The effect of intravenous iron on oxidative stress in hemodialysis patients at various levels of vitamin C.

BACKGROUND/AIMS: Vitamin C levels decrease during hemodialysis (HD), which deteriorates antioxidant defense. Vitamin C may also act pro-oxidatively, via reduction in Fe(III). We sought to determine whether intravenous iron (Fe(iv))-induced oxidative stress differs in HD patients with low and physiological vitamin C levels and whether intravenous vitamin C (C(iv)) administration during HD would change the response to Fe(iv).
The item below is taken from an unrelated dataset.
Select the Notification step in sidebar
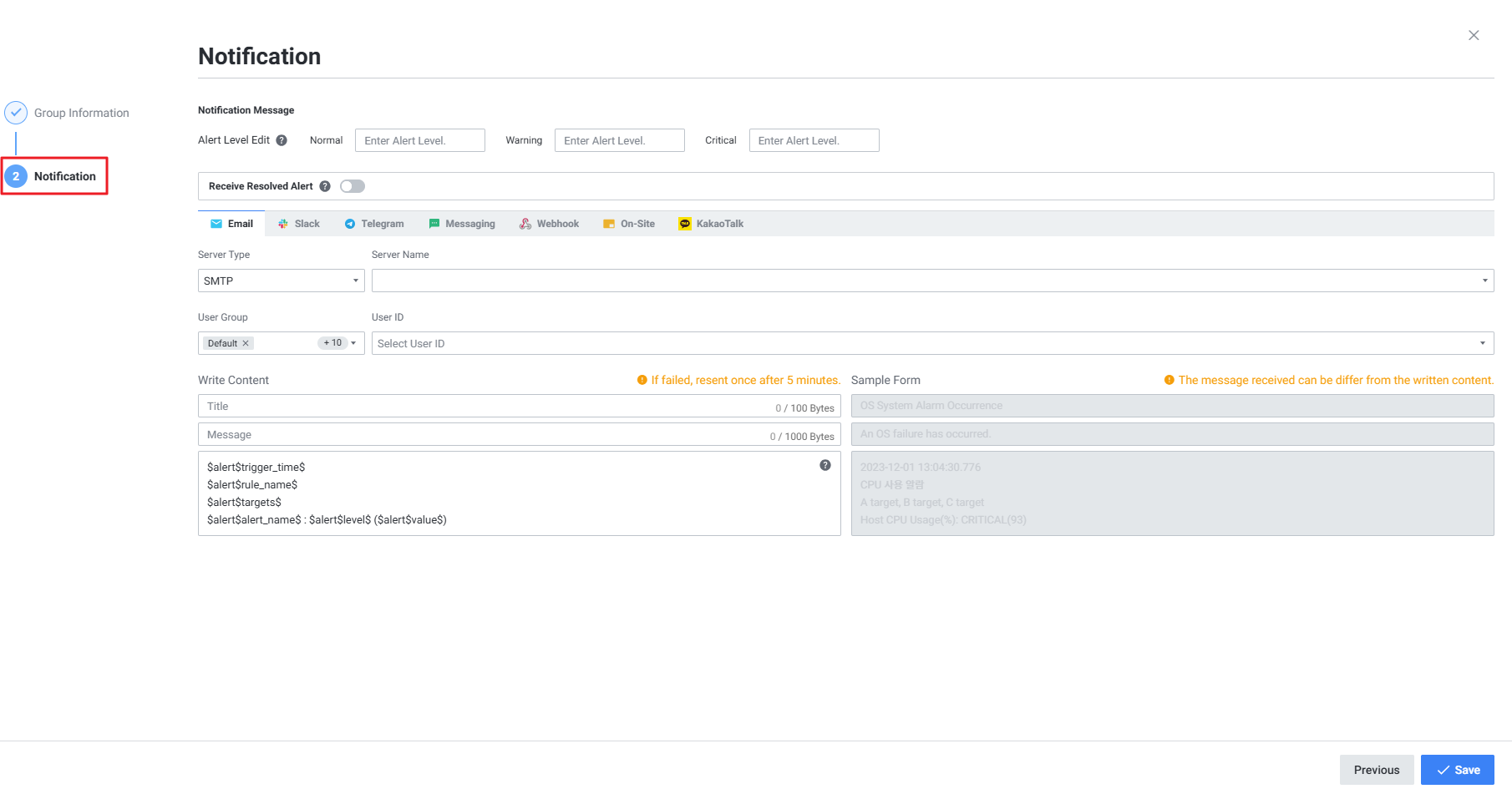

PATIENTS AND METHODS: Twenty patients with vitamin C deficiency (median 15.7 micromol/l, range 8.0-22.7) received Fe(iv) (100 mg iron sucrose between 150 and 180 min of HD). After 4 weeks of oral supplementation, the levels of vitamin C were comparable with those of controls (60.1 micromol/l, range 47.4-70.9). Patients were subsequently treated with (1) Fe(iv), (2) Fe(iv) and continuous 2 mg/min C(iv) throughout HD, (3) saline (S), and (4) S+C(iv). Plasma thiobarbituric acid reacting substances (TBARS) and vitamin C were assessed before, during and after FE(iv)(S), and 15, 30 and 60 min after infusion.
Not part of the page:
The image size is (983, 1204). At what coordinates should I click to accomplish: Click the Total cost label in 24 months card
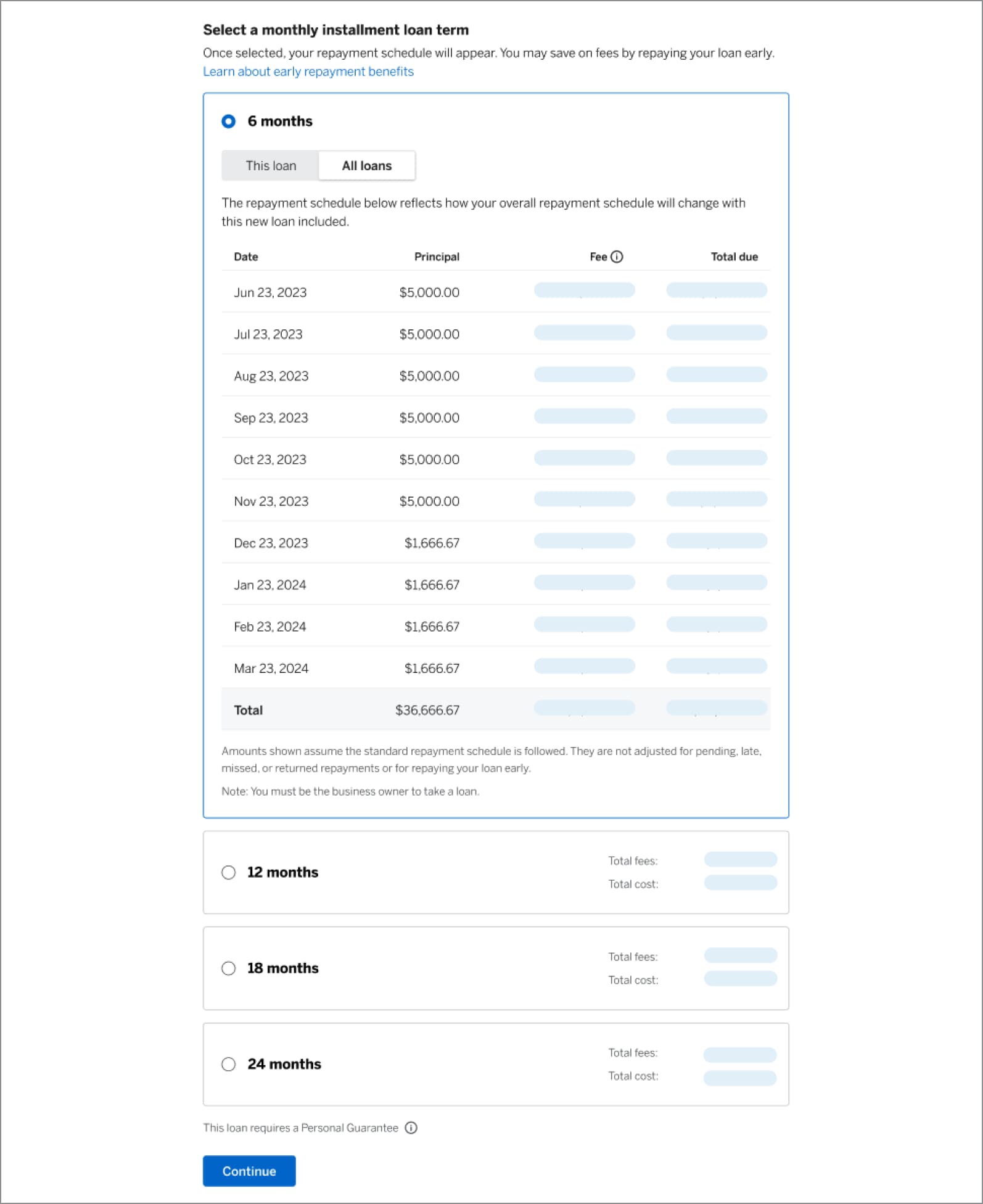click(x=633, y=1076)
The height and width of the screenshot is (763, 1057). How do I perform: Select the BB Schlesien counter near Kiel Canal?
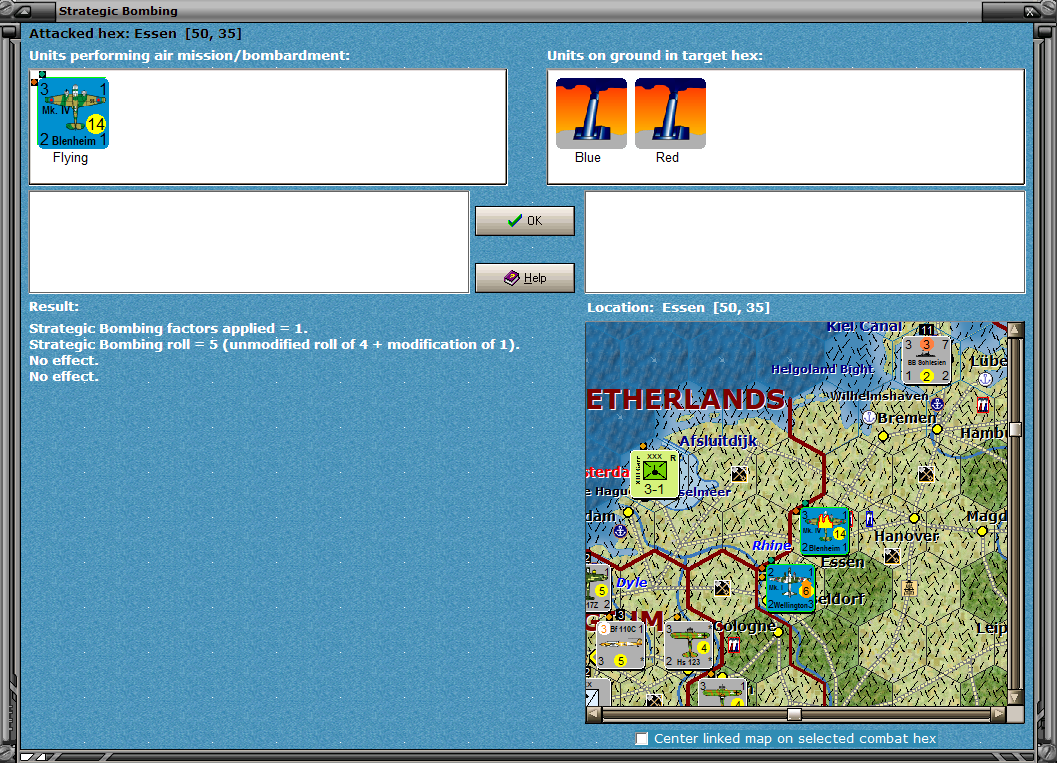click(926, 360)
RESULTS: Fe(iv) induced a comparable rise in TBARS in patients with vitamin C deficiency (before Fe(iv), 1.9 micromol/l, range 1.4-1.9; after Fe(iv), 2.6 micromol/l, range 2.3-2.9; p < 0.01) and in those with normal vitamin C (before Fe(iv), 1.9 micromol/l, range 1.7-2.1; after Fe(iv), 2.6 micromol/l, range 2.5-2.9; p < 0.01). Fe(iv)+C(iv) resulted in a greater increase in TBARS (after Fe(iv), 3.1 micromol/l, range 2.8-3.2) compared with Fe(iv) (p < 0.01).
CONCLUSION: Iron sucrose-induced oxidative stress is comparable in HD patients with vitamin C deficiency and in those with normal vitamin C. We documented a pro-oxidative effect of vitamin C during Fe(iv)+C(iv) administration.